4. Art must be Daring. Art should not seek refuge in whatever is commonly accepted. Like science, art should travel to the extreme of Human Thought, beyond its bonderies and symbolize it with no restraint.


Scene from Amarcord, Fellini


5. Art must be Free. Art should not be restrained by the convencional techniques of representation. All techniques of representaion, both conventional and unconventional, can be used for the purpose of creating a work of art. Also, art must operate freely within a political or a social context.




Scene from The Strange Affair of Angelica, Manoel de Oliveira

6. Art must be Timeless. Even using as tools the available techniques of its time, an artist should create a work that can be understood, without the need of translation or adaptation, by a public from another Age.

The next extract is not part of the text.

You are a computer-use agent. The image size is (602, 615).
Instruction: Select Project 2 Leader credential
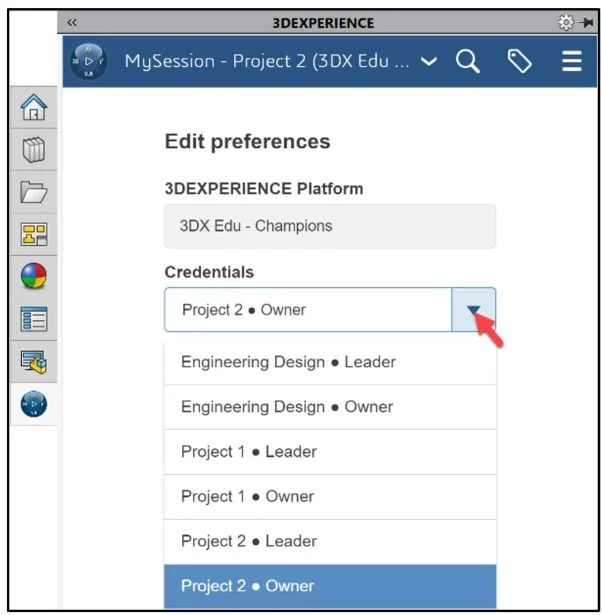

Scene from Brief Encounter, David Lean

7. Art must be Uncorrupted. When tepresenting corruption, the artist cannot be, himself, the object of the representation unless in knowledge of his own fault, recognizing it as a fault. The public must sense the uncorrupted artist behind the fault that is represented. If not, the work becomes not a symbol, nor a representation, but the reproduction of a model.



Patricia Highsmith

8. Art must be Manipulative. The purpose of art is to create an aesthetic and conceptual effect on the public. Therefore, all tools of representation serve the purpose of manipulating the aesthetics emotions of the public. In this case, again, the artist must be an outsider to the emotions he intends to provique in others, while creating the work, even if those emotions can be used as tools in the creative process. Only by manipulation of technique and of concept can the artist create an effect.



Nikolai Gogol

9. Art must be Equillibrium. Even in exhageration of the representation, every element in a work of art must be in perfect balance.




Leon Tolstoy

10. Art must be Dichotomus. Both in concept and aesthetics, art plays in oposition, creating contarst in the composition. Every flash of light must accentuate darkness, every virtue must be opposed to a fault, no happiness should be felt without a share of unhappiness. Good and evil, light and darkness form a contrast that will give shape to the object that is represented.



Ludwig van Beethoven

11. Art must be Interdisciplinary. An artist can make use of subjects and thechniques of other artists in order to create a new one. Reality feeds art and art feeds a newborn work of art. No art should seek isolation from other arts or from reality, for imagination grows through knowledge of variety.


Piotr Ilitch Tchaikovsky


12. Finally, Art must be Original. Even if a subject or a technique has been used prior to the creation of a work of art, each individual -- similar in species to their fellow individuals -- is unique and each action will not be repeated. Therefore, each approach carries its own originality. Repetition or imitation must never be the purpose of art.